Catechist Background and Preparation
To prepare for this session read all the readings.
Isaiah 2:1–5
Psalm 122:1–2, 3–4, 4–5, 6–7, 8–9
Romans 13:11–14
Matthew 24:37–44
Spend a few minutes reflecting on what these readings mean for you today. Was there a particular reading that appealed to you? Was there a word or image that engaged you?
Read the Word in Liturgy and Catholic Doctrine sections. These give you background on what you will be doing this session. Read over the session outline and make it your own. Check to see what materials you will need for the session.
The Word in Liturgy
One feels the edge of tension and excitement in all the readings today, but nowhere more than in the Gospel. Here, on the first Sunday of the liturgical year, we are called to attention, to alertness, to vigilance—not for the first coming of Christ in the weakness and vulnerability of a human child, but for the second coming of Christ, in judgment and in glory. How unflattering a comparison it seems at first sight: as householders watch out for thieves, who may rob them at any time without notice, so we must watch out for the return of our Lord! How frightening the notion of a coming as sudden and devastating as the flood in Noah’s time! Yet these are images typical of Christian apocalyptic literature, meant to stress the unexpected nature of the Lord’s return and our need for attentiveness to the ultimate end of human history: Christ.
The Gospel writer is making a comparison that definitely involves an element of trepidation. No domesticated God here. No smug and self-satisfied people who rest assured of their own salvation. Rather, Matthew unsettles us with the possibility that we may not have everything “all sewn up” with God. To human eyes one man plowing a field looks much like another. One woman milling wheat looks much like another. But to God, who knows how each appears? “One will be taken and one will be left.” The implicit question to the hearer of this word is: Which would you like to be? The passage puts us on edge. It calls for decision. If we would like to be ready to meet the Lord when he comes, we must begin now to get ready. We must stay alert. This is a strong Advent theme, which persists throughout the season.
The first reading, from Isaiah, uses a very old image of the nations coming together to God on a mountain to describe in eschatological terms the final fulfillment of the hopes of Israel. The passage tells us that not just Israel but all peoples will be drawn to God, whose teaching, the Torah, will bring about both judgment (understanding, wisdom) and true peace. The word for peace here, shalom, suggests complete well-being, the wholeness of life with God, and is an element of the name of Jerusalem. The passage belongs to the early career of first Isaiah, whose prophecies began before the Assyrian invasion and were oriented toward the moral and spiritual reform of the people.

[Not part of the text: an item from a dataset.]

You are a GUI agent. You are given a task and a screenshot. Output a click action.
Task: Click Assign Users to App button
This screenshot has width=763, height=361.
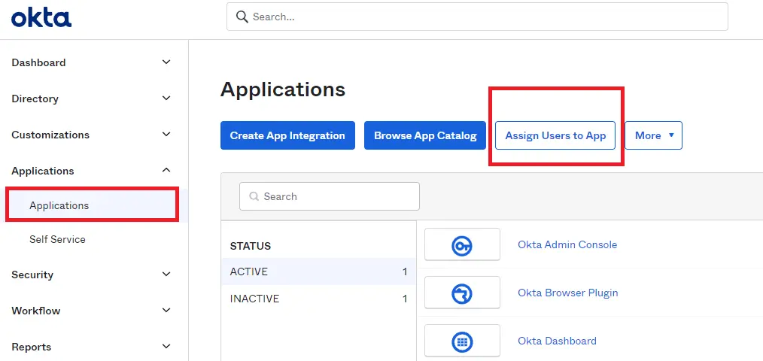[x=555, y=135]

His glorious vision of God-given peace descending on all nations and resulting in weapons being turned into farm equipment is truly an amazing word. For us, its liturgical proclamation on this Advent Sunday is especially poignant as an invitation to “Come . . . climb the Lord’s mountain” today. We—the nations brought into peace with God through Christ—continue to yearn for the ultimate fullness of peace promised by God’s Word.
Catholic Doctrine
The Second Coming of Christ
The very idea of a second coming—or, for that matter, a first coming—of Christ depends on a sense of time, that is, the progression of one moment to the next and a “before, during, and after” to people’s lives. The Bible itself begins and ends with references to time (the statement “In the beginning . . .” of Genesis 1:1 and the prayerful cry, “Come, Lord Jesus” of Revelation 22:20). The starting and ending points of sacred scripture are the God who creates time (and yet who stands outside of time and is eternal) and the expectant hope of believers who long for the return of Christ in glory to judge the living and the dead.
As the season of Advent opens, the Catholic Church looks toward the end of historical time, in which all the moments from the beginning of creation to its fulfillment are achieved in the reign of Christ. This forward-looking stance gives meaning to all the days and years of individual believers and to the life of the whole community of the faithful as celebrated in the liturgical cycle.

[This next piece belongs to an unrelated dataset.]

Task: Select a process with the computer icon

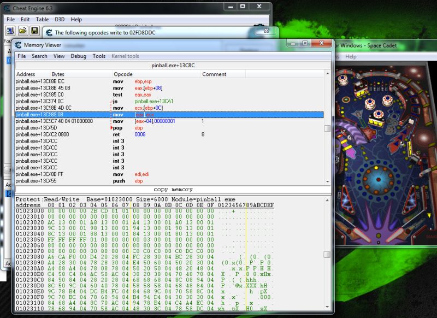Action: pyautogui.click(x=10, y=31)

The realization that there will be a certain end which includes judgment—that how we behave here and now has consequences in the hereafter—gives a definite purpose not only to each person’s history but to the history of the world. Since that moment in time when Christ ascended in glory to the right hand of God, the world has been on the verge of his imminent return. While no one knows the day or the hour, it is coming soon—so much so that the Church characterizes these days as the final hour of the history of the world (CCC 673).